[begin Information given]
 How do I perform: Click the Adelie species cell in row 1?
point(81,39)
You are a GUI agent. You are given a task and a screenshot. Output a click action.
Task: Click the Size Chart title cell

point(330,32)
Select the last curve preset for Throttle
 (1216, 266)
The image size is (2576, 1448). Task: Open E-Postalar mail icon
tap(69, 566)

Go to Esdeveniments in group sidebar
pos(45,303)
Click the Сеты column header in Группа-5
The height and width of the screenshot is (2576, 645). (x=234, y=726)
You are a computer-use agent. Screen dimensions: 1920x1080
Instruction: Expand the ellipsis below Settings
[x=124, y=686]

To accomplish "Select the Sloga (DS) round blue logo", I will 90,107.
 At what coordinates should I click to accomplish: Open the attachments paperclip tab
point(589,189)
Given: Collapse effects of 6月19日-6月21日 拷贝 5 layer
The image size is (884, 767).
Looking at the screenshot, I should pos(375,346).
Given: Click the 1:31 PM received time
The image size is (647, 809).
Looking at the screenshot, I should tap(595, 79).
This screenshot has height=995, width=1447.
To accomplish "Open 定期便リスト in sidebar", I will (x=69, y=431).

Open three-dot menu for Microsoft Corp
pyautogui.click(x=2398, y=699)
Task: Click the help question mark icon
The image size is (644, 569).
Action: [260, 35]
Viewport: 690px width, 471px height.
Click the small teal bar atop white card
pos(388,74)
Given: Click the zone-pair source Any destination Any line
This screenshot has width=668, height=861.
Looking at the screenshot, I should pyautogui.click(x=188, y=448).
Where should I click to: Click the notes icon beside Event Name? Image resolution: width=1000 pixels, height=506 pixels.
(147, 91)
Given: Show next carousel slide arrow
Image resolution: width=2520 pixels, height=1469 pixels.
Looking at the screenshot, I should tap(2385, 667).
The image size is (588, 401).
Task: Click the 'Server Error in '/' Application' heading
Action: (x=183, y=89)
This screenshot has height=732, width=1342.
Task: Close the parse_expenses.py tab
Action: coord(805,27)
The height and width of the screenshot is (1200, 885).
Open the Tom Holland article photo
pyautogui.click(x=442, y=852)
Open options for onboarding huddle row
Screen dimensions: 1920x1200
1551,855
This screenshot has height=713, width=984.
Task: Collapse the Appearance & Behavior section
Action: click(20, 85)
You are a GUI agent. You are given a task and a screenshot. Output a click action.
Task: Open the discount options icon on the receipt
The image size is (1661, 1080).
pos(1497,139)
[end Information given]
» **What to do**
Copy the listing above line for line, leaving every character unchanged.

» **Answer for this exercise**
 How do I perform: Click the Adelie species cell in row 1?
point(81,39)
You are a GUI agent. You are given a task and a screenshot. Output a click action.
Task: Click the Size Chart title cell

point(330,32)
Select the last curve preset for Throttle
 (1216, 266)
The image size is (2576, 1448). Task: Open E-Postalar mail icon
tap(69, 566)

Go to Esdeveniments in group sidebar
pos(45,303)
Click the Сеты column header in Группа-5
The height and width of the screenshot is (2576, 645). (x=234, y=726)
You are a computer-use agent. Screen dimensions: 1920x1080
Instruction: Expand the ellipsis below Settings
[x=124, y=686]

To accomplish "Select the Sloga (DS) round blue logo", I will 90,107.
 At what coordinates should I click to accomplish: Open the attachments paperclip tab
point(589,189)
Given: Collapse effects of 6月19日-6月21日 拷贝 5 layer
The image size is (884, 767).
Looking at the screenshot, I should pos(375,346).
Given: Click the 1:31 PM received time
The image size is (647, 809).
Looking at the screenshot, I should tap(595, 79).
This screenshot has height=995, width=1447.
To accomplish "Open 定期便リスト in sidebar", I will (x=69, y=431).

Open three-dot menu for Microsoft Corp
pyautogui.click(x=2398, y=699)
Task: Click the help question mark icon
The image size is (644, 569).
Action: [260, 35]
Viewport: 690px width, 471px height.
Click the small teal bar atop white card
pos(388,74)
Given: Click the zone-pair source Any destination Any line
This screenshot has width=668, height=861.
Looking at the screenshot, I should pyautogui.click(x=188, y=448).
Where should I click to: Click the notes icon beside Event Name? Image resolution: width=1000 pixels, height=506 pixels.
(147, 91)
Given: Show next carousel slide arrow
Image resolution: width=2520 pixels, height=1469 pixels.
Looking at the screenshot, I should tap(2385, 667).
The image size is (588, 401).
Task: Click the 'Server Error in '/' Application' heading
Action: (x=183, y=89)
This screenshot has height=732, width=1342.
Task: Close the parse_expenses.py tab
Action: coord(805,27)
The height and width of the screenshot is (1200, 885).
Open the Tom Holland article photo
pyautogui.click(x=442, y=852)
Open options for onboarding huddle row
Screen dimensions: 1920x1200
1551,855
This screenshot has height=713, width=984.
Task: Collapse the Appearance & Behavior section
Action: click(20, 85)
You are a GUI agent. You are given a task and a screenshot. Output a click action.
Task: Open the discount options icon on the receipt
The image size is (1661, 1080).
pos(1497,139)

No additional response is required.